The HTTP 100 Continue status code tells a client that the server has received the initial request headers and the client can continue sending the request body. Learn how it works, when it is used, and why DevOps engineers rarely encounter it directly.

Published 16 Jul 2026 · HTTP Status Code

What is HTTP 100 Continue?

The 100 Continue status code is an informational HTTP response that tells a client it should continue sending the remainder of its request.

It is part of the 1xx Informational class of HTTP status codes, which provide temporary information about the progress of a request before the final response is returned.

Why Does 100 Continue Exist?

Some HTTP requests contain large amounts of data, such as file uploads or large API payloads.
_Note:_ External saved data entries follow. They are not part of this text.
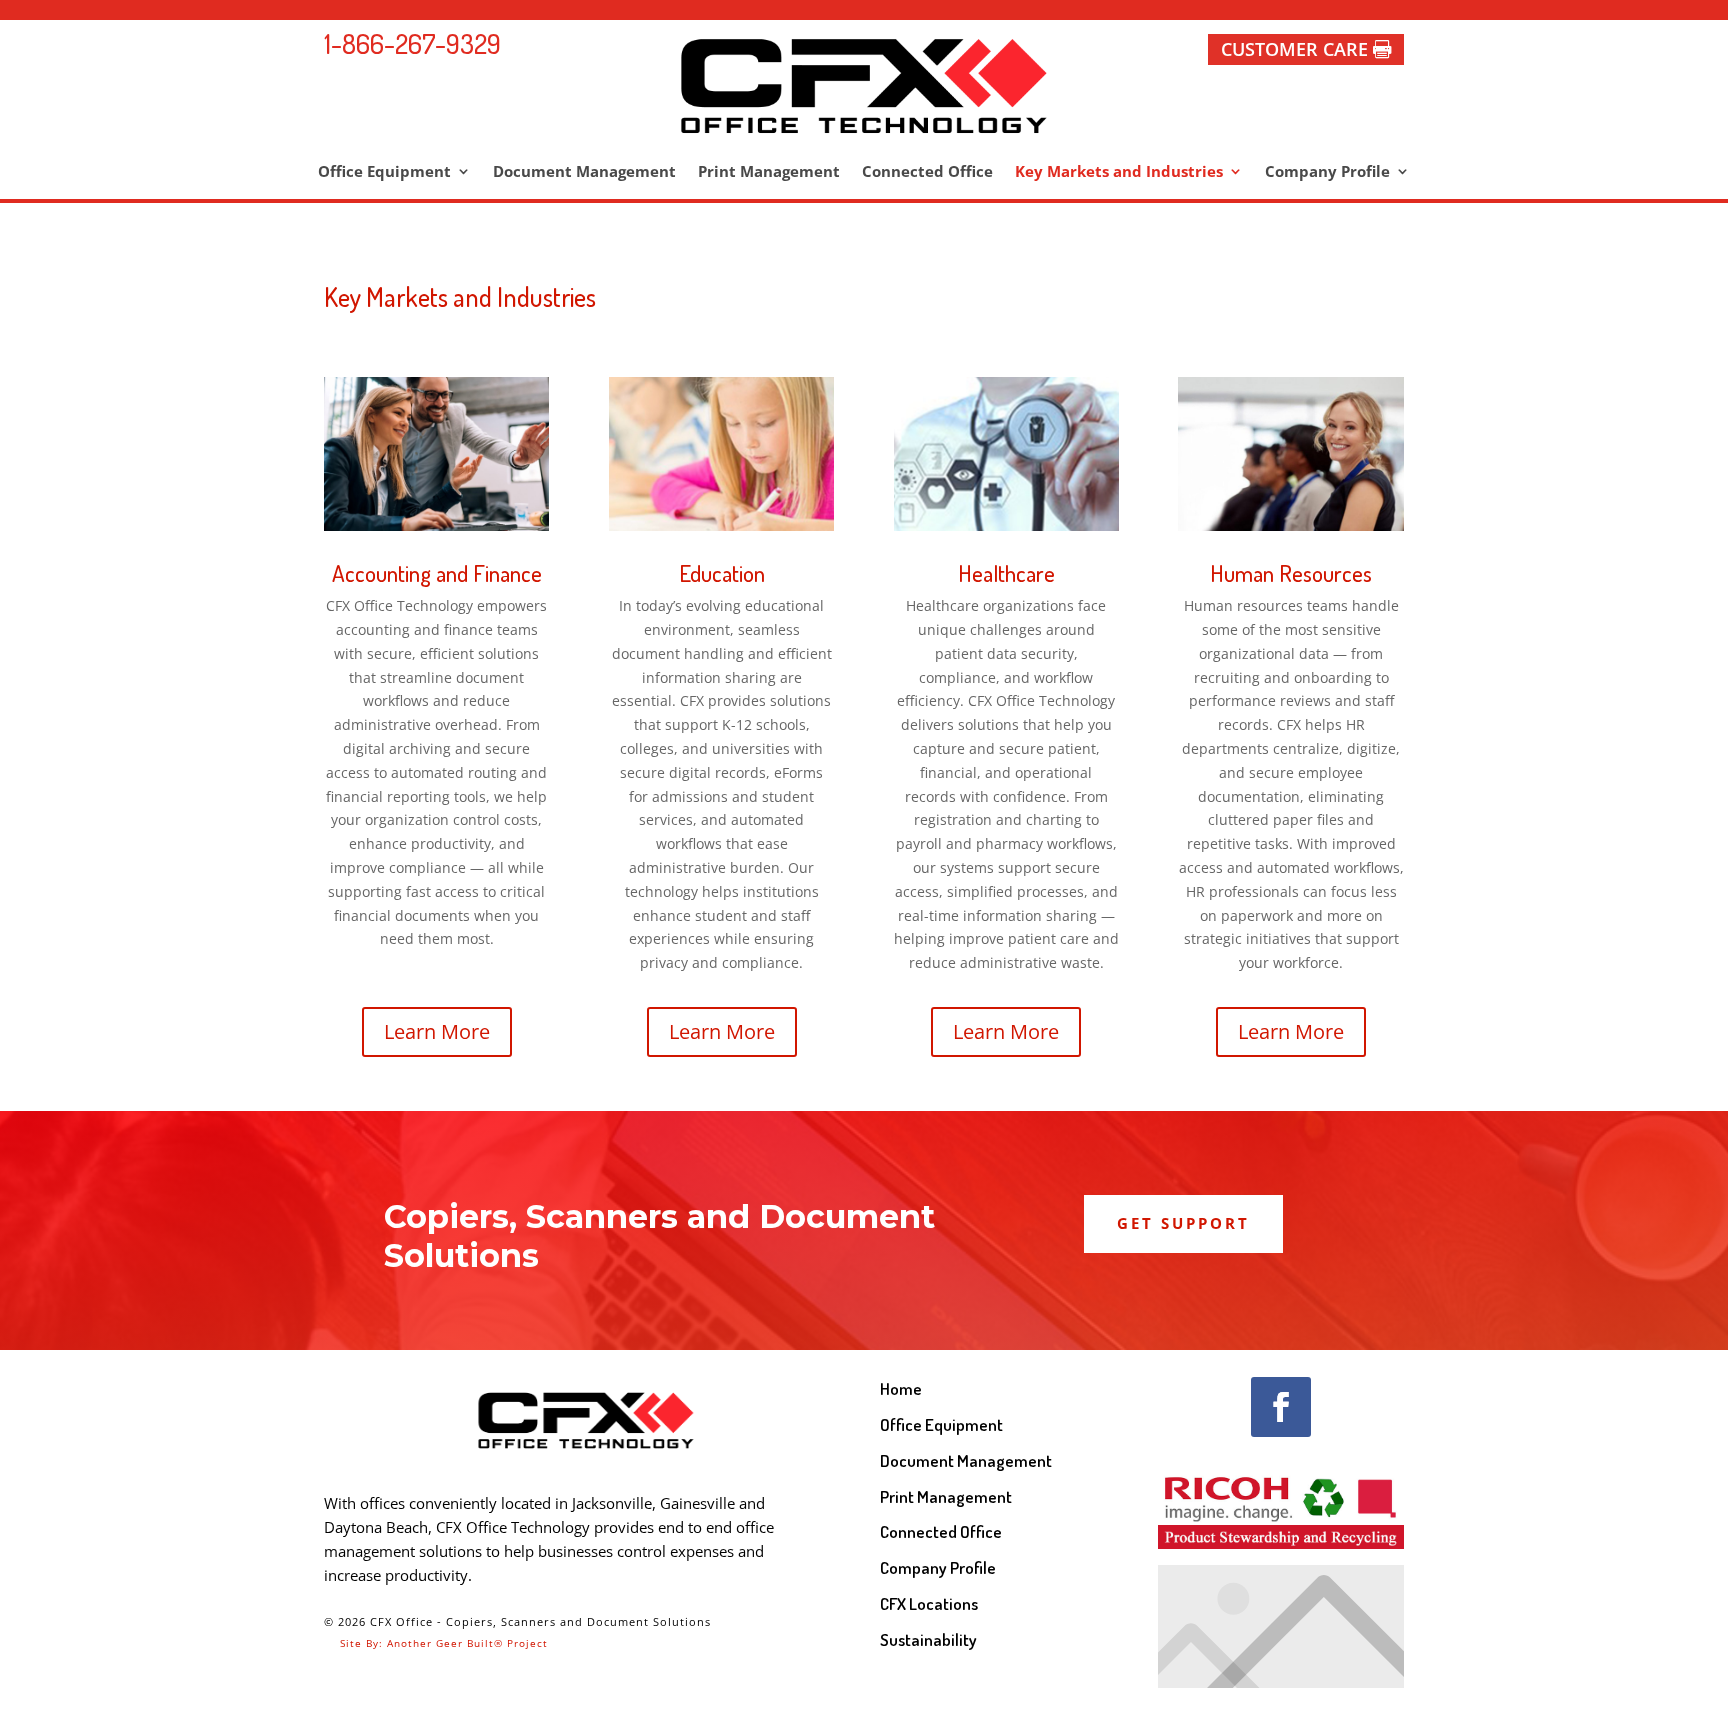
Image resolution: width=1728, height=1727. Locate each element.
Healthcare (1006, 572)
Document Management (584, 172)
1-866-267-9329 (412, 43)
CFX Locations (929, 1603)
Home (901, 1388)
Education (722, 572)
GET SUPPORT (1183, 1223)
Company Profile (1327, 172)
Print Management (769, 172)
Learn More (437, 1031)
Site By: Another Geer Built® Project (436, 1643)
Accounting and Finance (437, 572)
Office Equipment (384, 172)
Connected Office (927, 172)
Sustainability (928, 1639)
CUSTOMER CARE (1294, 49)
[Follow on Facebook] (1281, 1407)
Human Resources (1291, 572)
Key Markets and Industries (1119, 172)
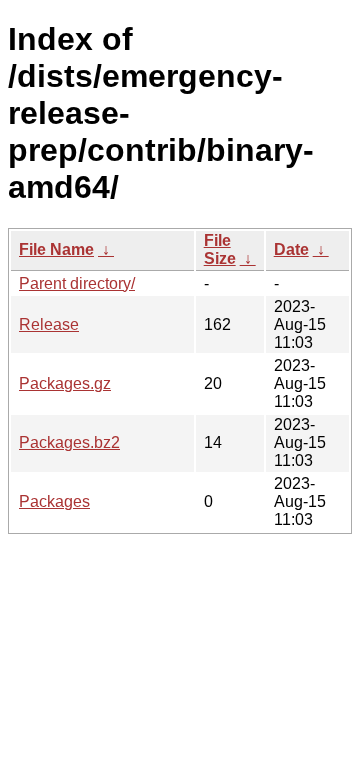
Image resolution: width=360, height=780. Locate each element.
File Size (220, 249)
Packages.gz (65, 383)
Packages (54, 501)
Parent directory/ (77, 283)
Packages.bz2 (69, 442)
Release (49, 324)
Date (291, 249)
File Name (56, 249)
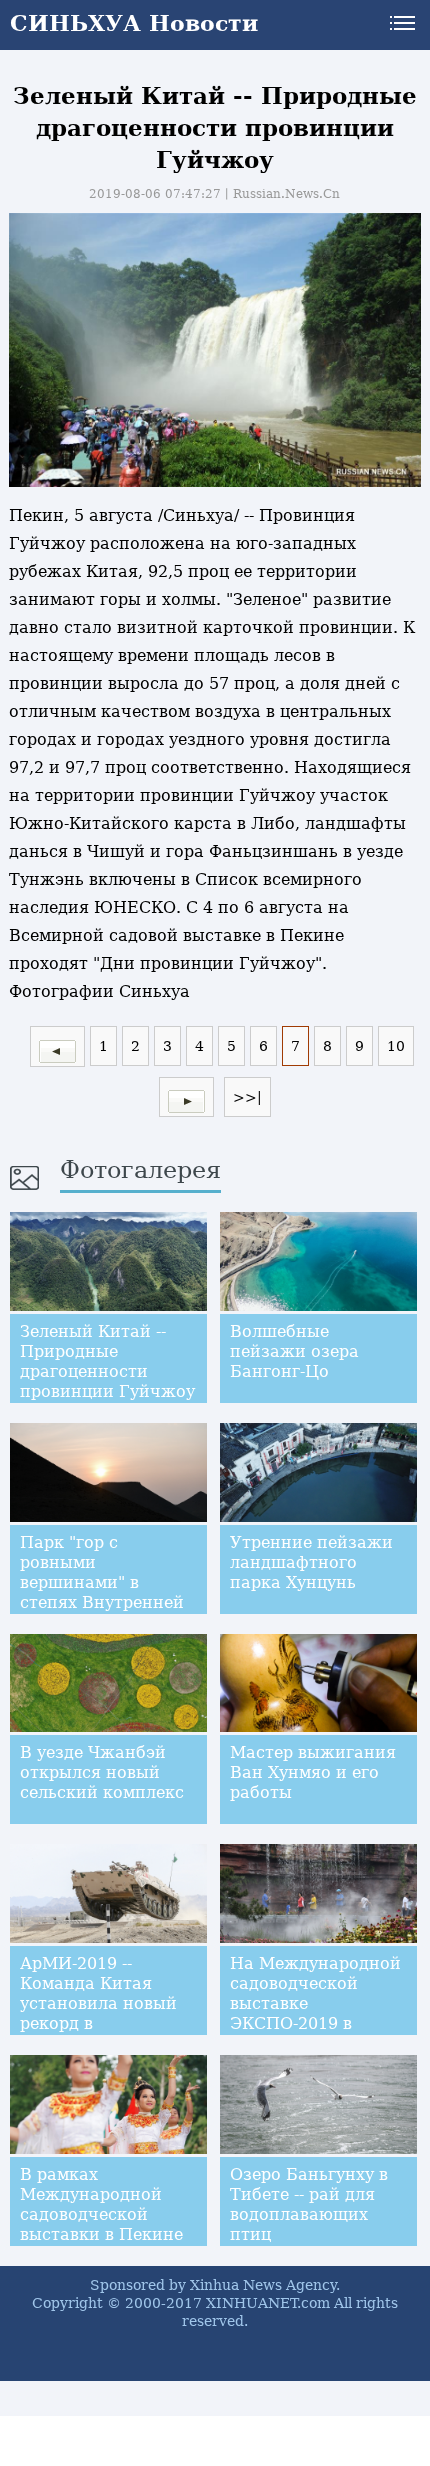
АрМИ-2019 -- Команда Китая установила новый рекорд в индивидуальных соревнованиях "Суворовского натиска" (98, 2033)
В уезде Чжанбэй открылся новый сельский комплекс (102, 1772)
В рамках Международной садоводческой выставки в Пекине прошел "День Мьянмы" (101, 2224)
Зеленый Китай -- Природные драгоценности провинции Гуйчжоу (107, 1361)
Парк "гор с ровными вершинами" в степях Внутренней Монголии (102, 1582)
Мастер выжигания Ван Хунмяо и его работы (313, 1772)
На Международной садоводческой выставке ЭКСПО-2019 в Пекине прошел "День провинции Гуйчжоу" (315, 2023)
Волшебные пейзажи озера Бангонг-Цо (294, 1351)
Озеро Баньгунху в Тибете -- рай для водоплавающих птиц (309, 2204)
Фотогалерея (140, 1170)
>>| (247, 1097)
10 (396, 1046)
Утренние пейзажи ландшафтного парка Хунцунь (311, 1562)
Sending the entire request body before knowing whether the server will accept the request can waste bandwidth and processing time.

The 100 Continue response allows a client to first send only the request headers and ask the server whether it is willing to accept the request.

The flow looks like this:

Client → Server

POST /upload HTTP/1.1
Host: example.com
Content-Length: 5000000
Expect: 100-continue


Server → Client

HTTP/1.1 100 Continue

After receiving the 100 Continue response, the client sends the full request body.

The Expect Header

Clients request this behaviour by including the Expect header in the initial request.

POST /api/upload HTTP/1.1
Host: example.com
Expect: 100-continue
Content-Length: 10485760

The server can then decide whether to allow the request to continue.

What Happens If The Server Rejects The Request?

If the server determines that the request cannot be accepted, it can return a final response instead of sending 100 Continue.

For example:

HTTP/1.1 401 Unauthorized

The client can avoid uploading a large request body because the server has already rejected the request.

Do You See 100 Continue In Production?

Most developers and DevOps engineers rarely see 100 Continue during normal debugging. Modern clients, proxies, and frameworks often handle it automatically.

However, it can appear when troubleshooting:

  • Large file uploads
  • API clients sending large payloads
  • Reverse proxies
  • HTTP protocol behaviour

Checking HTTP 100 Responses

You can inspect HTTP responses using tools such as curl.

curl -v -X POST https://example.com/upload

The verbose output shows the request and response exchange, which can help identify HTTP protocol issues.

Why 100 Continue Matters For DevOps

Although it is not commonly seen in application logs, understanding 100 Continue helps when debugging communication between clients, proxies, and backend services.

  • Understanding HTTP request lifecycles
  • Troubleshooting API behaviour
  • Debugging reverse proxy configurations
  • Understanding client-server communication

Summary

The 100 Continue response is a small but important part of HTTP. It allows clients to confirm that a server is ready to receive a large request before transmitting the complete payload.

For DevOps engineers, it represents an important concept in understanding how HTTP requests move through modern infrastructure.